Sunday, November 20, 2016

"...you think Donald tells his wife everything?"

Whelp, as one of the headlines said, the latest J. K. Rowling juggernaut is #1, while the new debuts are down.  Down, down and very dreadfully down!  Does no one want to dream anymore?  I guess Rowling will get to give away another billion dollars after all... didn't she do something like that?
I'm telling you darlings, directors don't matter anymore!  The golden age of the Auteur is over.  I mean, does anyone even care that David Yates directed this?  Or do parents drop off their little beasts at the cinema and say "Ooh!  I hope the 3D and the 1080p is good this time!"  And... dayamn!  Their IMDb web graphic costs more than the average movie did thirty years ago!  In any event, I think we're going to be hearing more from this crazy Lisbeth Salander... I mean, Newt Scamander.  Now, you might be thinking that that's a strange name and all that... but I say perhaps it's a start to erasing Gingrich from our minds once and for all.  A more than suitable replacement!  That's the ticket.
Meanwhile, I try to be optimistic.  The other headlines say that the new debuts really really ate it at the box office this weekend... I prefer to think of it as a triumph of indie cinema, if there's any left.  The IFC channel produces their own shows now, and how long has it been since they showed The Incredibly True Adventure of Two Girls in Love?  (...note: had to use Yahoo to find that.  You let me down, IMDb!)  I mean, take what they're showing RIGHT NOW as I write this... 1993's The Fugitive.  After that, 1994's The River Wild, and then, 1999's The Green Mile.  Hollywood's best and brightest.  Not one indie movie in the bunch.  NOT ONE.
So let's try to devote some words to the two new debuts this week.  The first is called The Edge of Seventeen, possibly influenced by the Stevie Nicks song of the same name... now, is it just me, or does that sound almost egg-zactly like The Police's "Bring on the Night"?  Same key, same tempo... whatever.  Anyway, life imitates art and vice versa, because the star of The Edge of Seventeen, Oscar-nominated Hailee Steinfeld, appeared in a publication called "Seventeen" magazine.  I know because it gave me a rather nasty paper cut that still smarts.  Love those razor-like covers!  Anyway, the movie was written and directed by Kelly Fremon Craig who got the idea after seeing that episode of The Simpsons when Nelson Muntz starts dating Lisa Simpson.  I'm just sayin'.............
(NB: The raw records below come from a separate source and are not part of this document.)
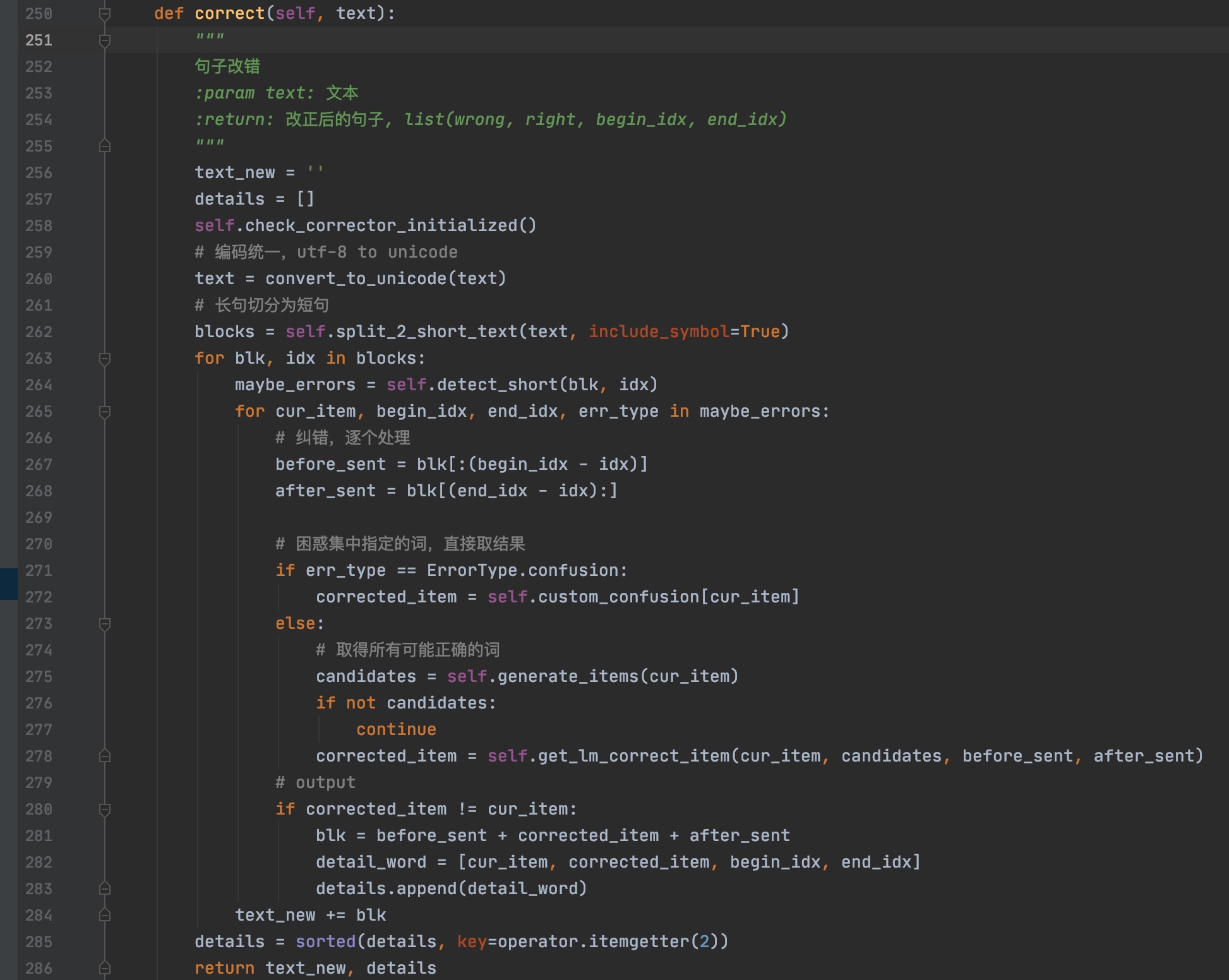The image size is (1229, 980).
Task: Collapse the correct method fold marker at line 250
Action: pos(105,14)
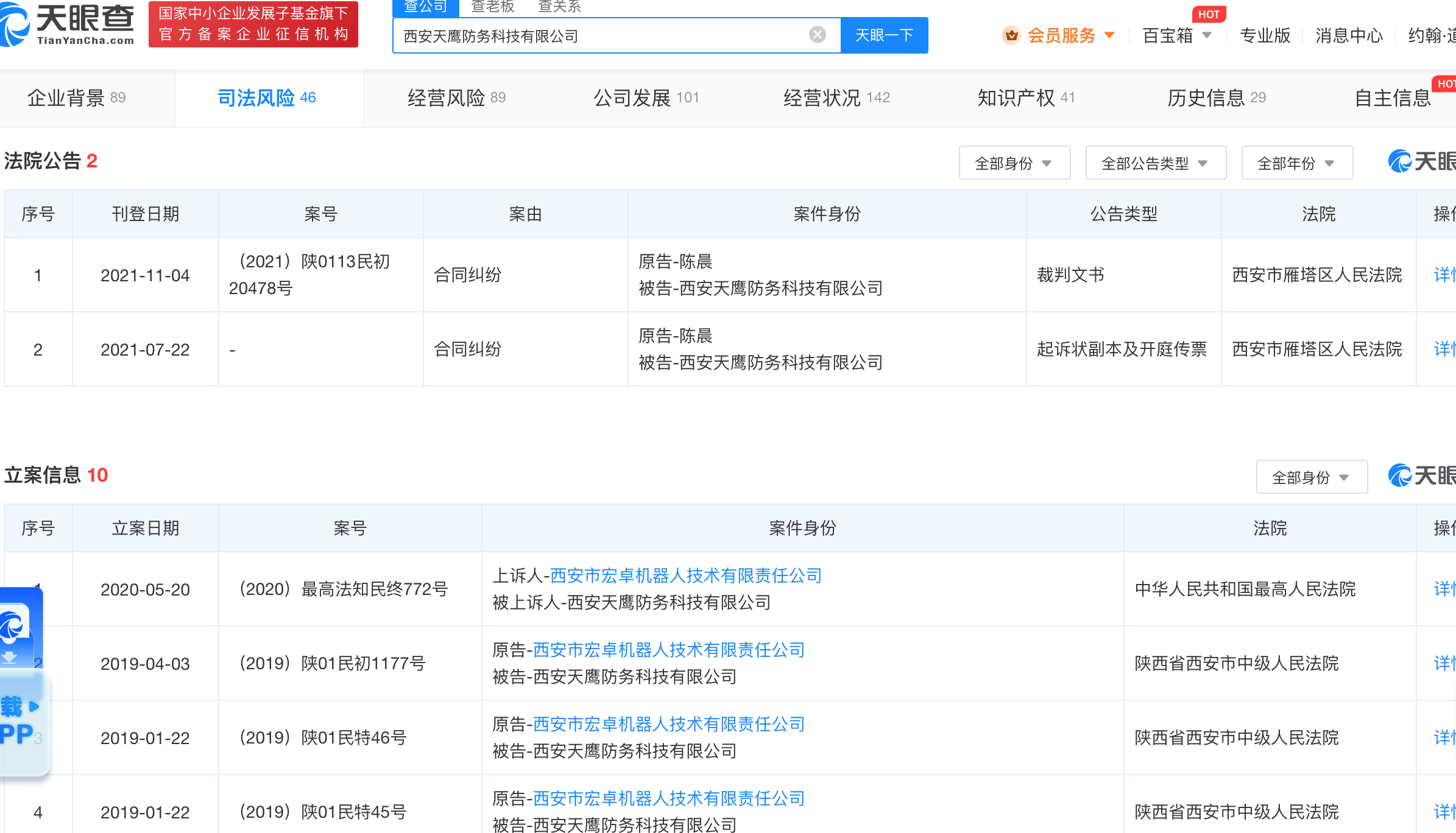This screenshot has width=1456, height=833.
Task: Click 详情 link for 2021-11-04 court notice
Action: [1444, 275]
The other debut is a boxing movie called Bleed for This.  Well, after Jake Gyllenhall and now Miles Teller, I guess playing a boxer is one of those seven roles that actors often talk about.  The others being cowboy, astronaut, soldier... lawyer?  Race car driver?  Also, a great excuse to crunch those abs.  I saw Miles Teller on the Colbert show and all that, and, well... I don't even want to expound on the (waning?) influence of Colbert on things.  Please don't leave us!  For me, I will say that it was probably the title that turned people off.  Same thing happened with Only the Strong.  Love that movie.  But 90% of the movie-going public said, "Well, I'm not strong, so I guess I'm not going."  Um... capoeira much?  What part of "Mark Dacascos is a national treasure" don't you understand?